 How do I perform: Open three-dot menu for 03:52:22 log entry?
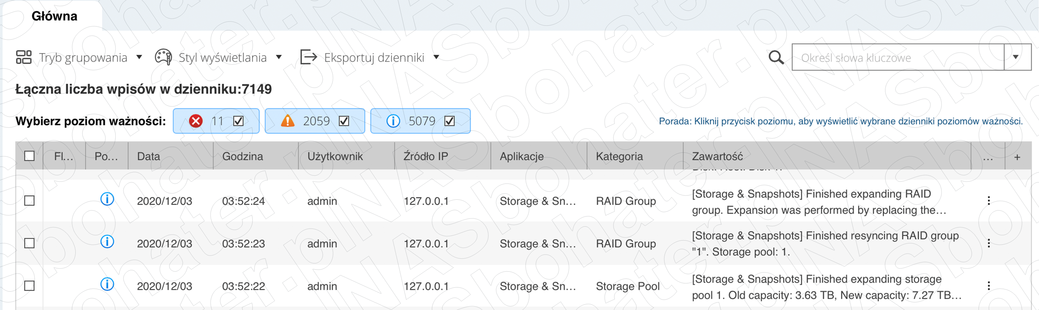989,286
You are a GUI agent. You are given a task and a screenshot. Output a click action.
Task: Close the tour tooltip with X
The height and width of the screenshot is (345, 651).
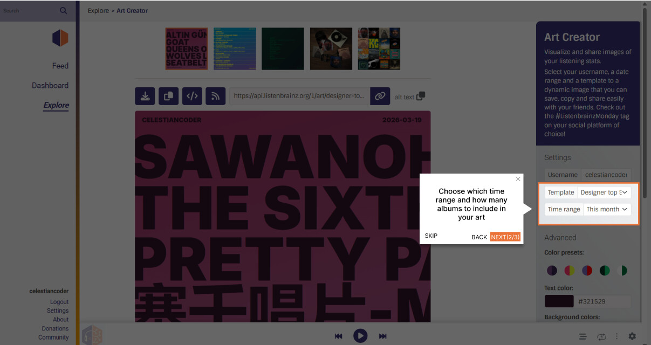click(x=518, y=179)
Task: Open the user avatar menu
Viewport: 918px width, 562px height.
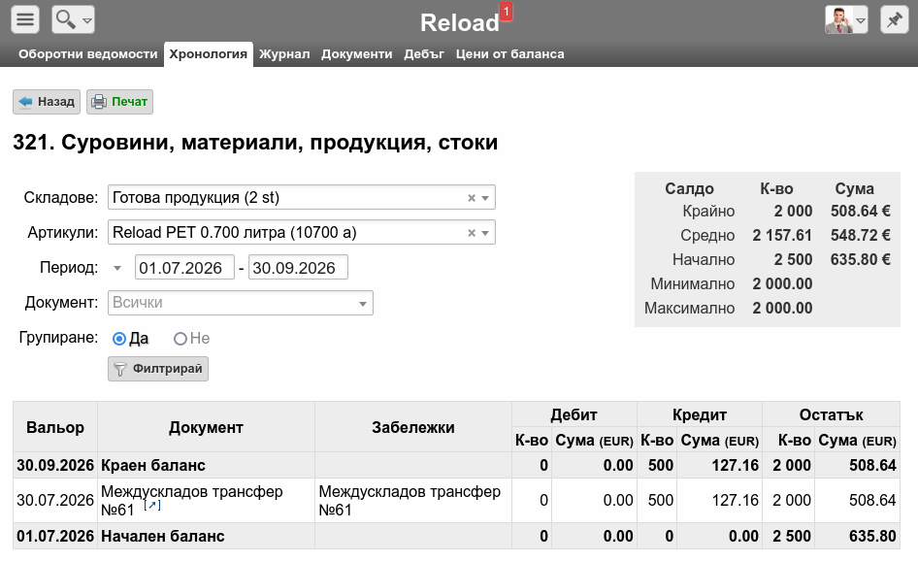Action: pos(846,20)
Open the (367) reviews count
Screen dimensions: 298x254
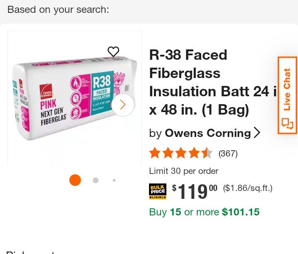pyautogui.click(x=228, y=154)
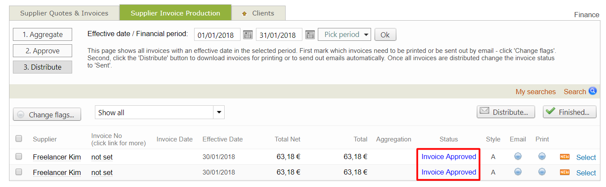
Task: Toggle Print flag for first Freelancer Kim invoice
Action: click(x=542, y=157)
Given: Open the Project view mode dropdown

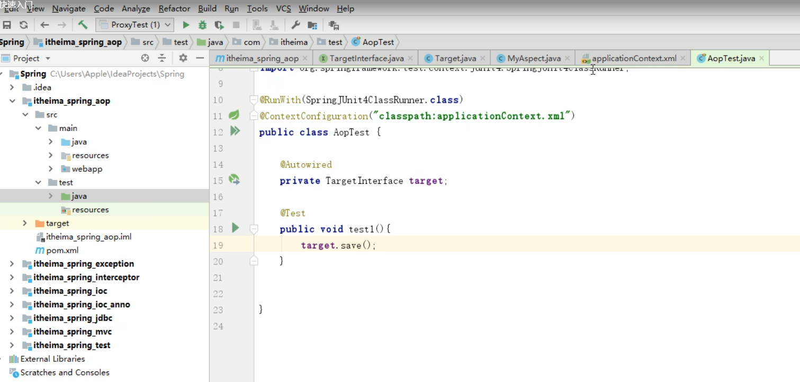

Aim of the exercise: Make a word-for-word copy of the records above, excluding all pictures.

Output of the exercise:
 How do I perform: Open three-dot menu for 03:52:22 log entry?
989,286
You are a GUI agent. You are given a task and a screenshot. Output a click action.
Task: Close the tour tooltip with X
The height and width of the screenshot is (345, 651).
click(x=518, y=179)
Task: Open the user avatar menu
Viewport: 918px width, 562px height.
Action: pos(846,20)
Open the (367) reviews count
Screen dimensions: 298x254
pyautogui.click(x=228, y=154)
Task: Toggle Print flag for first Freelancer Kim invoice
Action: click(x=542, y=157)
Given: Open the Project view mode dropdown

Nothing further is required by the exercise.